§ Document passage:
---------------

The movie touches on how materialism and commercialism has brought society to it's knees, and how the majority of people forced to suppress there more primal emotions are left feeling dead and forgotten. Erased by apathy the only way they can fill there empty lives is with consumerism and materialism. Man needs to tear down the cage of modernization that he has built for himself, that is Dirden's philosophy, but does "Jack" agree? And what happens when someone that "Jack" genuinely cares about becomes a threat in Tyler's eyes. Than what happens to "Jack"'s priorities.
Review by Walter Frith (posted on 9-Jun-2007) 'Fight Club' tells
the story of urban paranoia in perhaps the best way I've seen since
Martin Scorsese's 'Taxi Driver' in 1976. The film tries every possible
way to shock the audience with dread, visual excrement, free flowing
ideas and morbid theories and a protagonist whose very existence is so
far beyond pathetic, that it seems not of this world. The movie is a
product of director David Fincher, a man whose films are so ugly, they
often miss the real point they're trying to make. Fincher has been a
music video director and cuts his motion pictures rapidly with visual
tricks and plays with his film a bit too much in the cutting room.

---------------

§ Prompt A:
Reproduce the stretch of the Fight Club review from "Review by Walter" through "the cutting room.".
§ Prompt B:
Summarize the Fight Club review in two sentences.
These lines have no connection to the Fight Club review.

(Stored data)
---------------

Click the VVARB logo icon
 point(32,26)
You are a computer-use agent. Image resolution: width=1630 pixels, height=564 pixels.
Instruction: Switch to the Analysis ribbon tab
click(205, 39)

---------------

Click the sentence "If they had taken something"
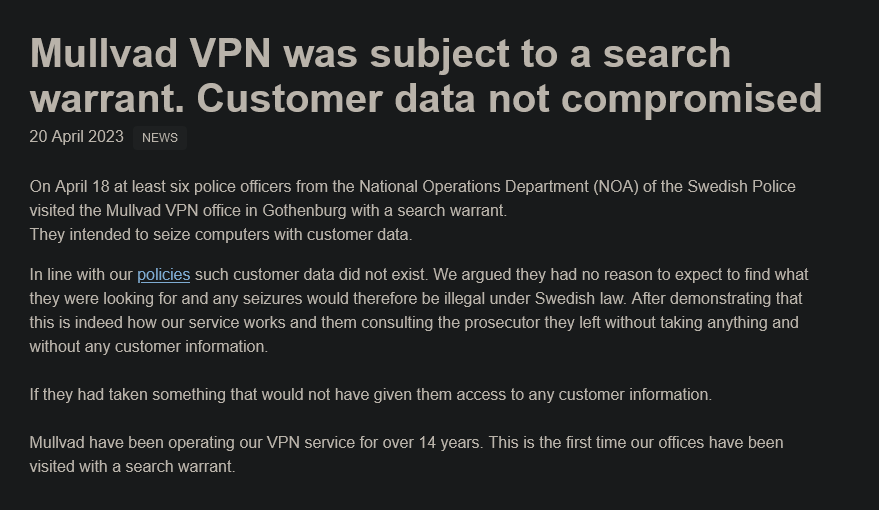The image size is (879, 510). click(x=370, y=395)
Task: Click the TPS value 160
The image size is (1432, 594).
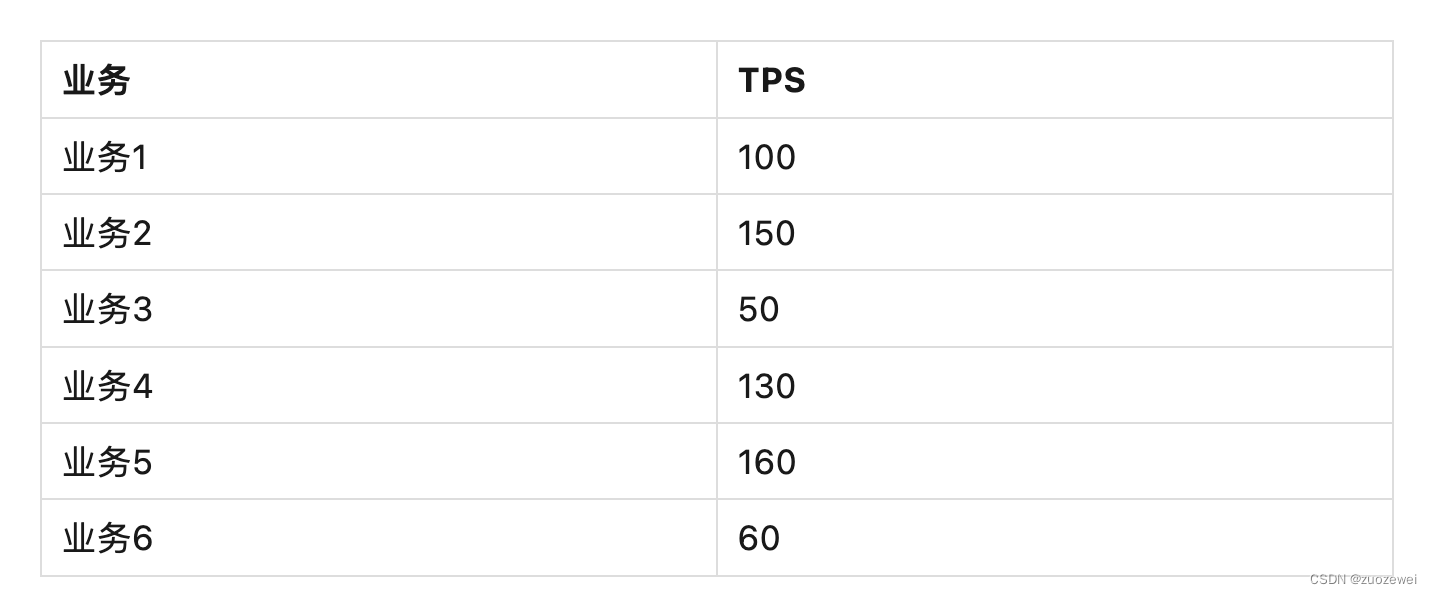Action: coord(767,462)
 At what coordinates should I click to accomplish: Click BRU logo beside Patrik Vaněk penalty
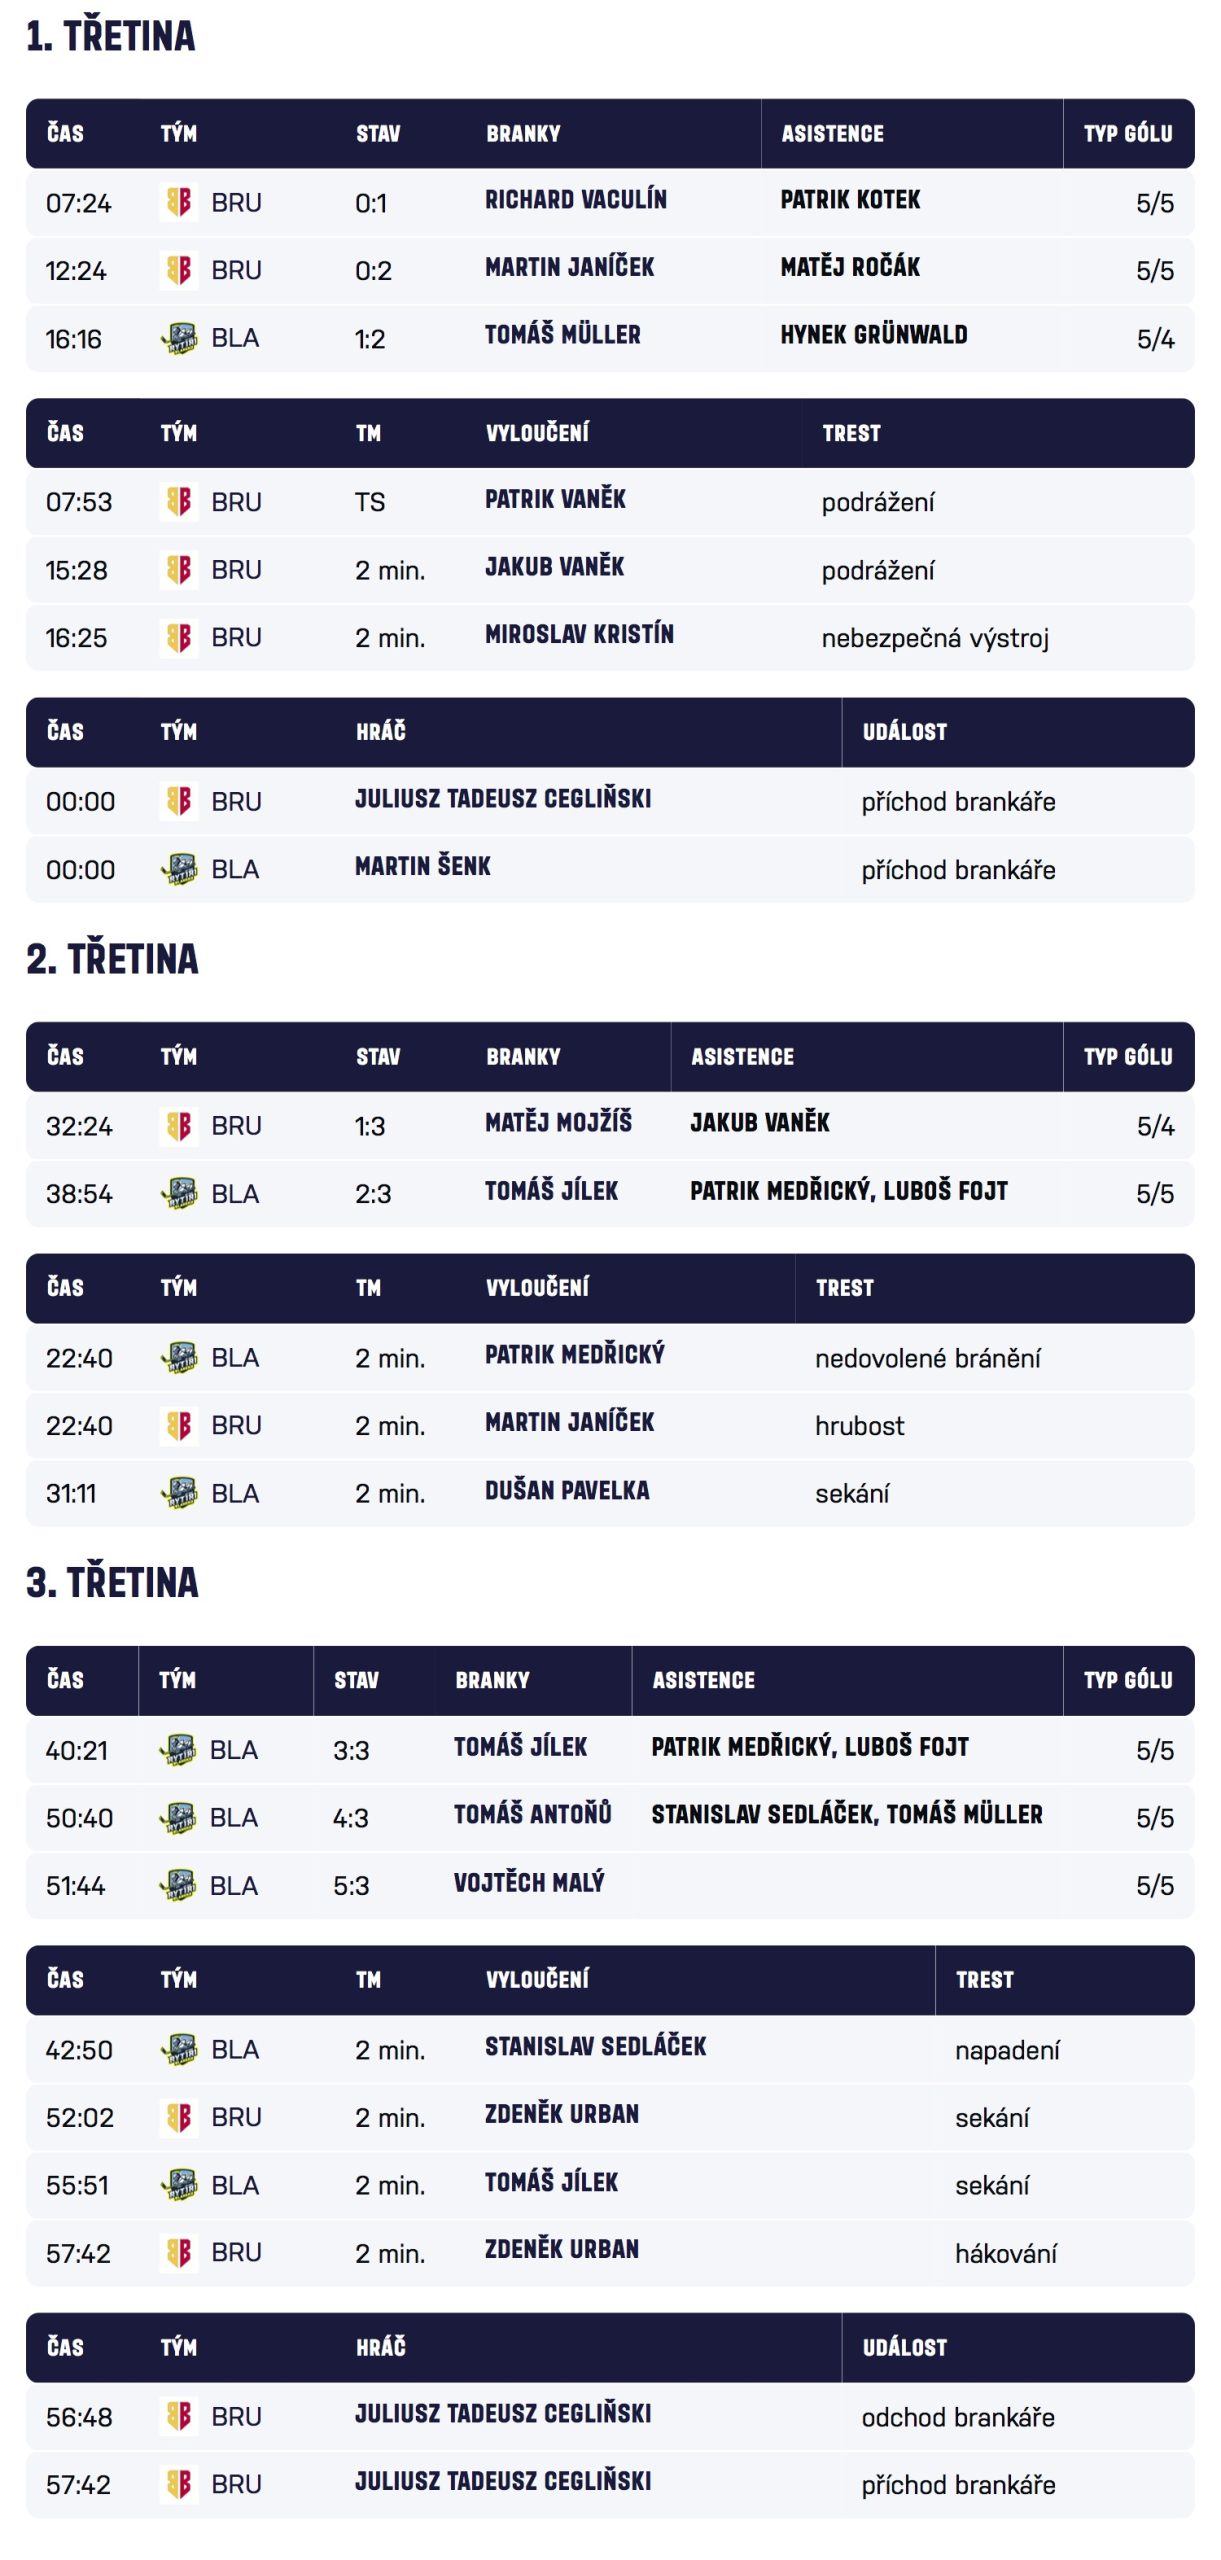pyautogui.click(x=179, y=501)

---------------

§ Written reply A:
Review by Walter Frith (posted on 9-Jun-2007) 'Fight Club' tells
the story of urban paranoia in perhaps the best way I've seen since
Martin Scorsese's 'Taxi Driver' in 1976. The film tries every possible
way to shock the audience with dread, visual excrement, free flowing
ideas and morbid theories and a protagonist whose very existence is so
far beyond pathetic, that it seems not of this world. The movie is a
product of director David Fincher, a man whose films are so ugly, they
often miss the real point they're trying to make. Fincher has been a
music video director and cuts his motion pictures rapidly with visual
tricks and plays with his film a bit too much in the cutting room.

§ Written reply B:
The review says the movie shows how materialism and commercialism have brought society to its knees, leaving people who suppress their primal emotions feeling dead and trying to fill empty lives through consumerism, while Dirden's philosophy holds that man must tear down the cage of modernization. Walter Frith's review calls Fight Club perhaps the best story of urban paranoia since Taxi Driver in 1976, and says director David Fincher's films are so ugly they often miss their point, with rapid cutting and visual tricks.